I think you still have this idea, and it’s very heavily promoted by the Biden administration, that you can compete with China. I’m much more of a zero-sum game view that there’s going to be one victor, us or them. I think they’re of that view, as well.
As an American, I want us to win. I think the only thing that matters is winning, and that threading the needle of trying to contain their ambitions in certain areas, like advanced semiconductors, for example, and AI, but allowing it to continue in other areas, like green technology or critical minerals, is not going to get us there.
We need to pick a side. We’re either going to try to appease them – obviously, I don’t think that’s the right approach. Or we’re going to go fight the Cold War in every area of technological competition.
The U.S. did work with the Soviet Union during the Cold War, including on arms control. We had periods of détente. Can we do the same for this United States-China Cold War?
This is a great question. As I write in the conclusion of the book, détente is absolutely the goal with China. But you could not get to a détente in the 1970s, without going through the Berlin crisis, and the Cuban Missile Crisis that came out of it.
For the first fifteen years of the Cold War, most Americans forget, but there was an enormous risk of a hot war between the Soviet Union and America over West Berlin, beginning with the Berlin Airlift in the 1940s, and ending in 1961, when Khrushchev and Kennedy met in Vienna. Kennedy came away convinced that Khrushchev was going to invade West Berlin, and had made the decision to defend it, even at the risk of nuclear war, all for this little piece of land, surrounded by East Germany.
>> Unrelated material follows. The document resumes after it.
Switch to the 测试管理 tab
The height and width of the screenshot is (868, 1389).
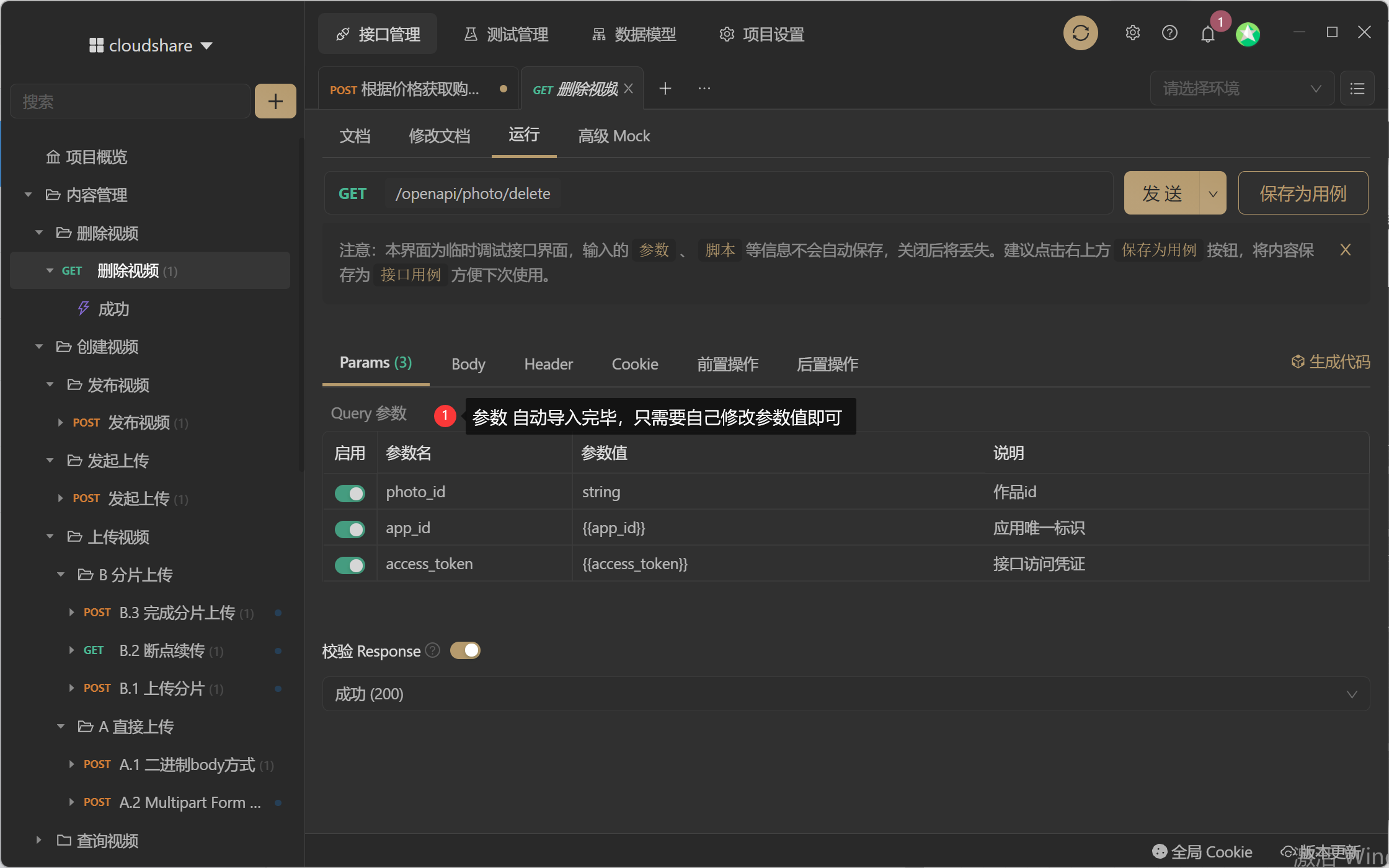click(506, 34)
But he made the case to the public that this is crucial to American interests. In August of 1961, after that incredibly tense summer, Kennedy’s woken up, and he’s told that the East Germans are building the wall. And Kennedy celebrates. He says, ‘thank God, he’s building the wall. That means he’s not going to invade.’
The wall, I argue, was absolutely essential to get into détente in the 1970s because it ended the prospect of a hot conflict between the Soviet Union and the United States because there was no other hotspot really where we would go to war over. Cuba, yes, but that was a momentary outcome of the West Berlin crisis.
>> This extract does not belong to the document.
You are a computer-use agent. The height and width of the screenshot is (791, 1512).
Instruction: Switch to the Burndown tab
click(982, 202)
I argue in the book if we managed to deter this invasion of Taiwan, if we built a metaphorical wall across the Taiwan Strait, and make [invasion] an impossibility, then you could get to détente because there’s no other place over which the United States and China will go to war. It won’t be over some rocks in the South China Sea.
Taiwan is that one place. And if we manage to get past that point and deter conflict and change that military balance of power, we can get to better relations. The Cold War will not end, just like it didn’t end with the Berlin Wall. But you could have a conversation with China that is not dominated by Taiwan issues as it is today.
What’s the metaphorical wall?
That’s really the bulk of the book. The military deterrence piece. There’s also a huge economic trends piece to this. I don’t argue for decoupling – it’s not realistic, and it’s counterproductive because if we have no relations with China economically, that means we have no leverage.
I argue for this new strategy of what I call “unidirectional entanglement,” where we make China more dependent on us, while we’re becoming less dependent on them in areas of these four critical technologies: AI and autonomy; biotech and synthetic biology; space; and green tech – and the semiconductors and critical minerals that go into them.
Deterrence is this funny thing, right? It’s very ambiguous. You’re trying to influence the decision making of the other party – of one man, Xi, in this particular situation – and you don’t know what would be enough.
I would argue that the risks here with Taiwan are so high that we have to do it all. We have to do the military piece. We have to do the economic piece. We have to do everything in our power to make sure that Xi Jinping wakes up every morning, looks himself in the mirror as he’s shaving, and says: ‘today is not the date.’